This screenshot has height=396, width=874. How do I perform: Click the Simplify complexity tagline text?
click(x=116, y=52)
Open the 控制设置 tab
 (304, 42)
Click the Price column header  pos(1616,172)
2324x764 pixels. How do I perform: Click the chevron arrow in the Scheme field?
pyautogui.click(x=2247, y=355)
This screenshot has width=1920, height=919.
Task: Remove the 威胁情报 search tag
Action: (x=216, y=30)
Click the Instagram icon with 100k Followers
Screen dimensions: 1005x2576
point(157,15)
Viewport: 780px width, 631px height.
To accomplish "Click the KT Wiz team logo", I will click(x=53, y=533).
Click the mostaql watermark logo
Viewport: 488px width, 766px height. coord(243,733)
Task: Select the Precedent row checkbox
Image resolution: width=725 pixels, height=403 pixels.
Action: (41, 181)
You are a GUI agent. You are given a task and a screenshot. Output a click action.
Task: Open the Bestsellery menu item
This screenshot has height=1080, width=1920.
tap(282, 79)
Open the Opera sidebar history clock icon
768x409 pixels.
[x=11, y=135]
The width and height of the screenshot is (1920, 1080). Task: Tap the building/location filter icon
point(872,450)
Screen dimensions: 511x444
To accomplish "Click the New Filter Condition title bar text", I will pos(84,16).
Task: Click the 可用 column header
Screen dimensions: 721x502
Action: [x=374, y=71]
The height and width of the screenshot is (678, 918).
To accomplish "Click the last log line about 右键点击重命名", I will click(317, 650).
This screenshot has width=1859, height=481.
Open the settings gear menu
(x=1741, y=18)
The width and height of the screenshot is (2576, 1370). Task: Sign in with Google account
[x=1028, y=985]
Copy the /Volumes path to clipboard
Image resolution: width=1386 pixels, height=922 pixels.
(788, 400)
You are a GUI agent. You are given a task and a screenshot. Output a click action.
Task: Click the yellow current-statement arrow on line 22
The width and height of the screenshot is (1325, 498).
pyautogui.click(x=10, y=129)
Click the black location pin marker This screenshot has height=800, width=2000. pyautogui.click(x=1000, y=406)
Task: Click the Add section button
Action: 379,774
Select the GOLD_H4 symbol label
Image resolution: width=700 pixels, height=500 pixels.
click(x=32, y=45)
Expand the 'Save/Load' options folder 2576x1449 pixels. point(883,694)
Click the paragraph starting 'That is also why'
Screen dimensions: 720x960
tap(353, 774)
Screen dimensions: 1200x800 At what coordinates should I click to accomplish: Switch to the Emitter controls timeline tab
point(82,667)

-*-*-

→ **AIM OF THE EXERCISE**: Would you reproduce the whole listing exactly as it stands?

→ **EXERCISE ANSWER**:
This screenshot has height=396, width=874. How do I perform: Click the Simplify complexity tagline text?
click(x=116, y=52)
Open the 控制设置 tab
 (304, 42)
Click the Price column header  pos(1616,172)
2324x764 pixels. How do I perform: Click the chevron arrow in the Scheme field?
pyautogui.click(x=2247, y=355)
This screenshot has width=1920, height=919.
Task: Remove the 威胁情报 search tag
Action: (x=216, y=30)
Click the Instagram icon with 100k Followers
Screen dimensions: 1005x2576
point(157,15)
Viewport: 780px width, 631px height.
To accomplish "Click the KT Wiz team logo", I will click(x=53, y=533).
Click the mostaql watermark logo
Viewport: 488px width, 766px height. coord(243,733)
Task: Select the Precedent row checkbox
Image resolution: width=725 pixels, height=403 pixels.
Action: (41, 181)
You are a GUI agent. You are given a task and a screenshot. Output a click action.
Task: Open the Bestsellery menu item
This screenshot has height=1080, width=1920.
tap(282, 79)
Open the Opera sidebar history clock icon
768x409 pixels.
[x=11, y=135]
The width and height of the screenshot is (1920, 1080). Task: Tap the building/location filter icon
point(872,450)
Screen dimensions: 511x444
To accomplish "Click the New Filter Condition title bar text", I will pos(84,16).
Task: Click the 可用 column header
Screen dimensions: 721x502
Action: [x=374, y=71]
The height and width of the screenshot is (678, 918).
To accomplish "Click the last log line about 右键点击重命名", I will click(317, 650).
This screenshot has width=1859, height=481.
Open the settings gear menu
(x=1741, y=18)
The width and height of the screenshot is (2576, 1370). Task: Sign in with Google account
[x=1028, y=985]
Copy the /Volumes path to clipboard
Image resolution: width=1386 pixels, height=922 pixels.
(788, 400)
You are a GUI agent. You are given a task and a screenshot. Output a click action.
Task: Click the yellow current-statement arrow on line 22
The width and height of the screenshot is (1325, 498).
pyautogui.click(x=10, y=129)
Click the black location pin marker This screenshot has height=800, width=2000. pyautogui.click(x=1000, y=406)
Task: Click the Add section button
Action: 379,774
Select the GOLD_H4 symbol label
Image resolution: width=700 pixels, height=500 pixels.
click(x=32, y=45)
Expand the 'Save/Load' options folder 2576x1449 pixels. point(883,694)
Click the paragraph starting 'That is also why'
Screen dimensions: 720x960
tap(353, 774)
Screen dimensions: 1200x800 At what coordinates should I click to accomplish: Switch to the Emitter controls timeline tab
point(82,667)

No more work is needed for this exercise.